Say how many of the lines below hold "computer", writing the number and nothing more.

▶ DATASET RECORDS
------

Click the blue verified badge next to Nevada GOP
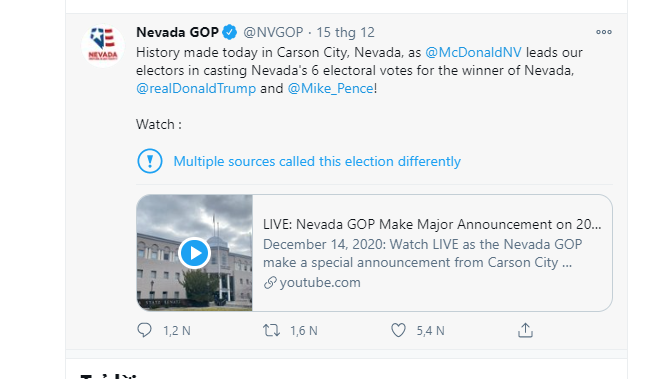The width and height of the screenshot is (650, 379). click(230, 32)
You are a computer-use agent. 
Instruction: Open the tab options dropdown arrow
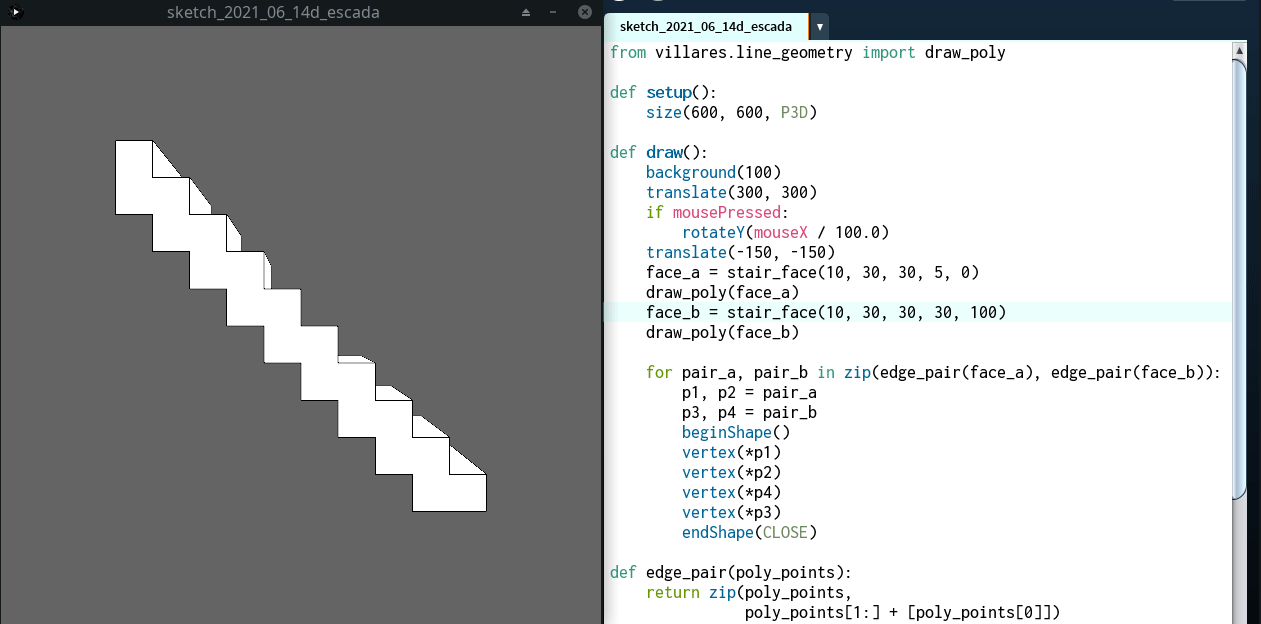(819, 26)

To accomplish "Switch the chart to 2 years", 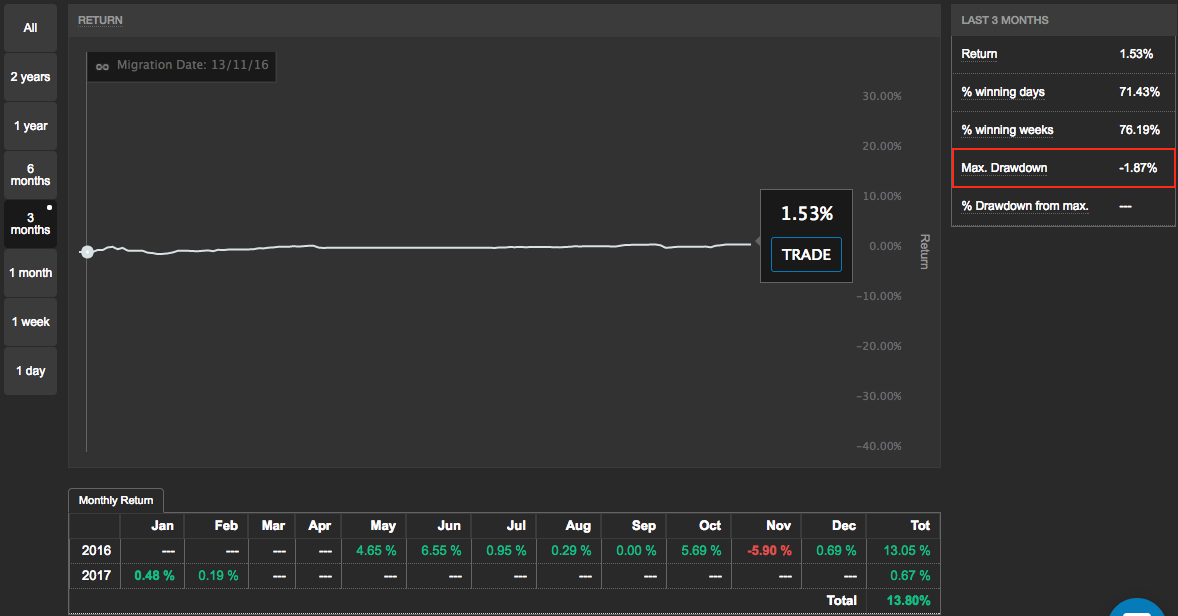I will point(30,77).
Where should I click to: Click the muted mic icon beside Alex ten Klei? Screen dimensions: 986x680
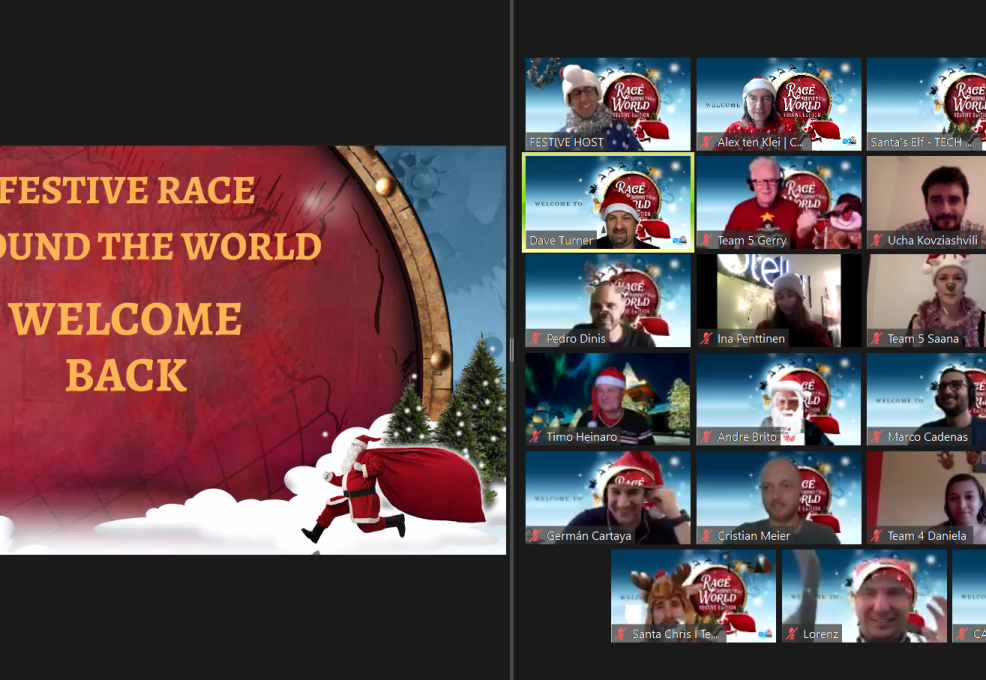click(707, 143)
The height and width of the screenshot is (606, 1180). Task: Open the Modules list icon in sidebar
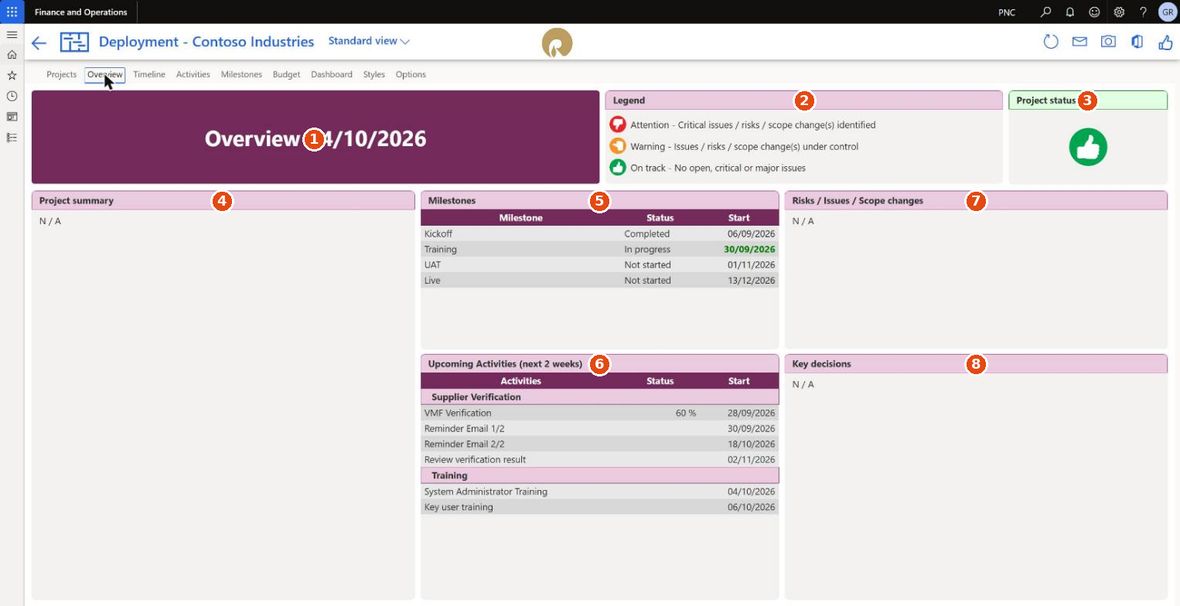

------

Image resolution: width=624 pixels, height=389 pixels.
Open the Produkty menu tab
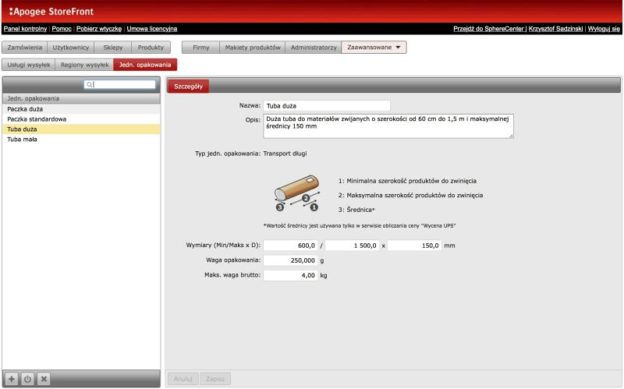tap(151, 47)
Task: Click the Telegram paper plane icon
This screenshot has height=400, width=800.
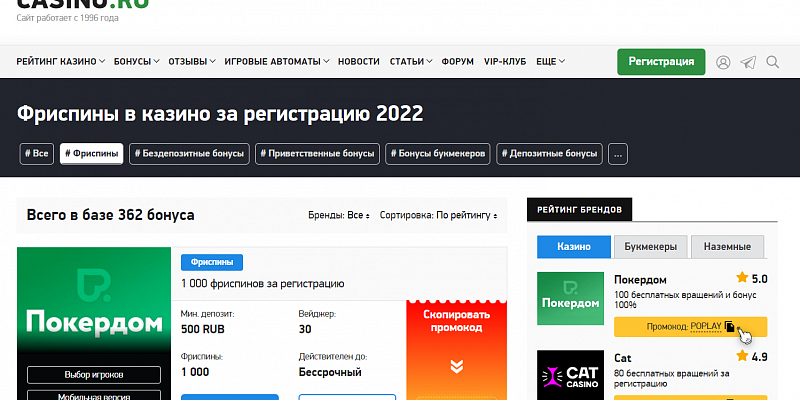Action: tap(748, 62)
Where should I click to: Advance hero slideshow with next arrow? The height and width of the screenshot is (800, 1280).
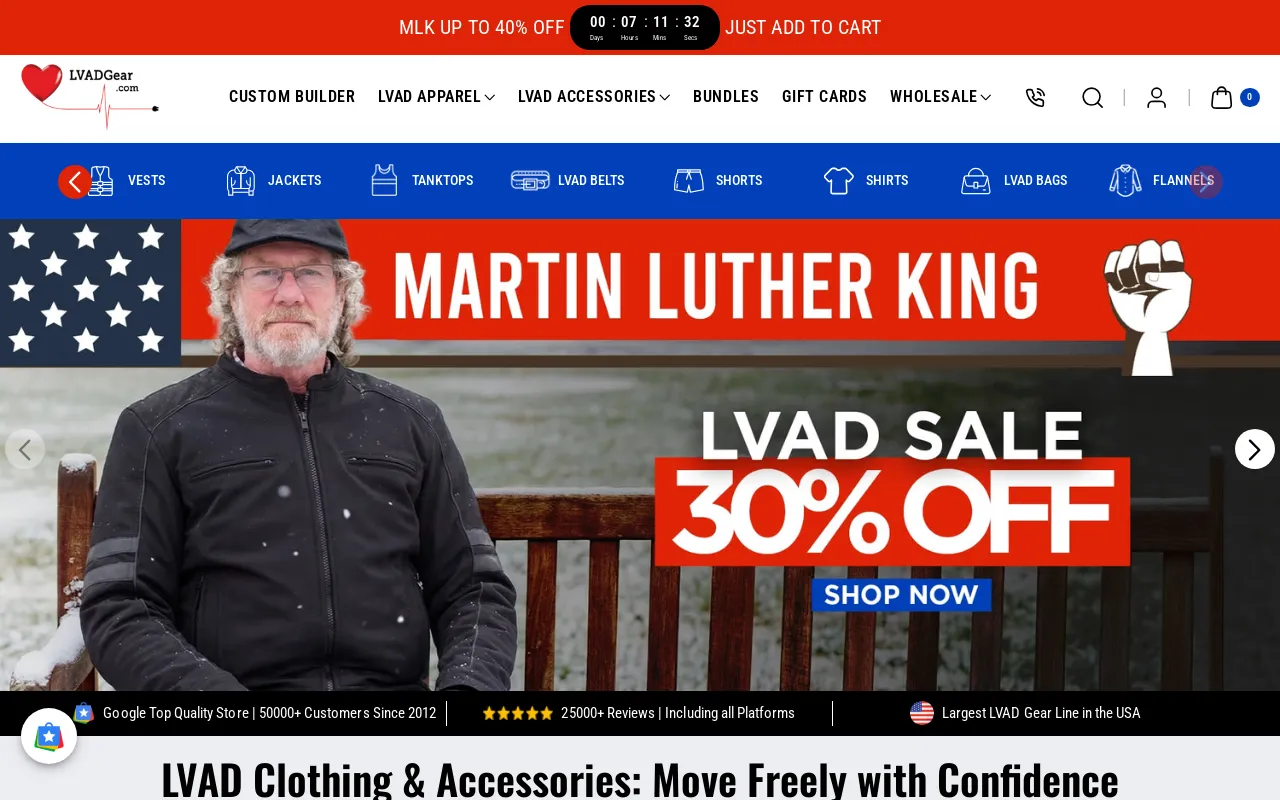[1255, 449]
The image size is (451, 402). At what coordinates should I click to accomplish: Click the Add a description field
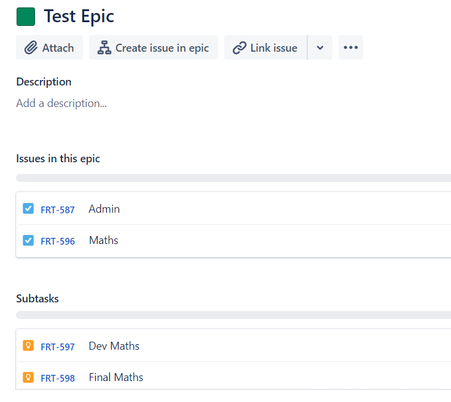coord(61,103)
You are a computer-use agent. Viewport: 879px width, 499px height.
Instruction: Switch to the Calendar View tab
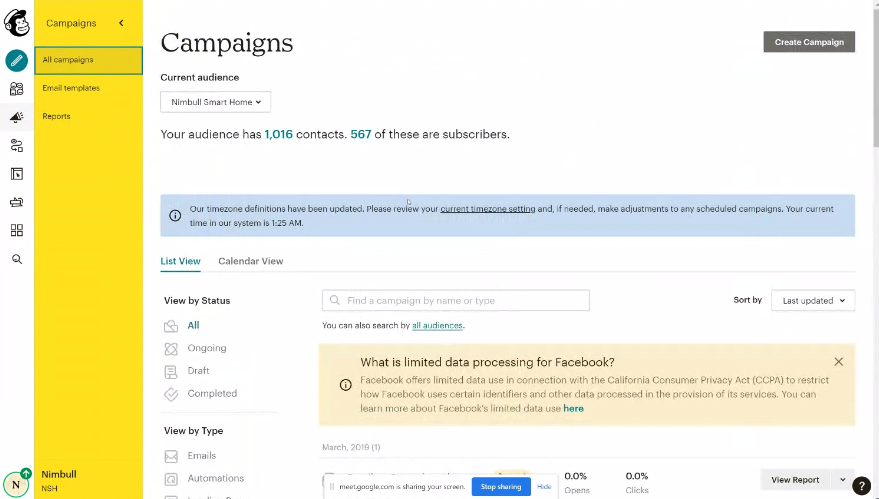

------

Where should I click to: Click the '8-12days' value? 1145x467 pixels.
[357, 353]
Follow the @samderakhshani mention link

------

▶ WRITTEN ANSWER
2